28
de julho de
2004
Quando
cheguei em meados do Festival, o júri já tinha
algumas idéias formadas (e Giulia Gam já tinha
voltado ao Rio). Mas concordamos em termos gerais, que os melhores
filmes vinham da Suécia. Por isso, expandimos a premiação
que anteriormente era apenas melhor filme. Criamos um premio
de melhor roteiro, outro de direção. O roteiro
foi para outro filme argentino de qualidade. Já se tornou
até banal dizer isso mas a fase boa do cinema argentino
prossegue neste O Fundo do Mar (El Fondo Del
Mar), de Daniel Szifron uma comédia dramática estrelada
pelo bom ator uruguaio Daniel Hendler (de Esperando Messias)
e que eu não lembrava ganhou melhor ator em Berlim 2004
pelo ainda inédito aqui El Abrazo Partido. Ambos estavam
presentes ao Festival e agora estão no Rio (são
especialmente simpáticos, Daniel por sinal estava com
a namorada diretora Anna Katz que mostrou no FIC do ano passado O
Jogo das Cadeiras).
Apesar
de ser de estreante, ou até por causa disso, o
filme é muito bem cuidado, esperto, divertido (é sobre
um estudante de arquitetura que toma aulas de mergulho e descobre
que a namorada o traiu com o psiquiatra dela).

**Material fornecido**
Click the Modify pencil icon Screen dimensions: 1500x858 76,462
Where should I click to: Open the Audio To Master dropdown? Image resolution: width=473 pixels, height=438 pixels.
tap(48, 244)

**Tarefas a cumprir**
**1.** Liste todos os títulos de filmes citados no relato do festival.
**2.** Extraia do relato do festival todo o trecho que vai de “e que eu não” até “o psiquiatra dela).”.
Baseie-se somente no relato do festival.

**Respostas**
**1.**
- O Fundo do Mar (El Fondo Del Mar)
- Esperando Messias
- El Abrazo Partido
- O Jogo das Cadeiras

**2.**
e que eu não lembrava ganhou melhor ator em Berlim 2004
pelo ainda inédito aqui El Abrazo Partido. Ambos estavam
presentes ao Festival e agora estão no Rio (são
especialmente simpáticos, Daniel por sinal estava com
a namorada diretora Anna Katz que mostrou no FIC do ano passado O
Jogo das Cadeiras).
Apesar
de ser de estreante, ou até por causa disso, o
filme é muito bem cuidado, esperto, divertido (é sobre
um estudante de arquitetura que toma aulas de mergulho e descobre
que a namorada o traiu com o psiquiatra dela).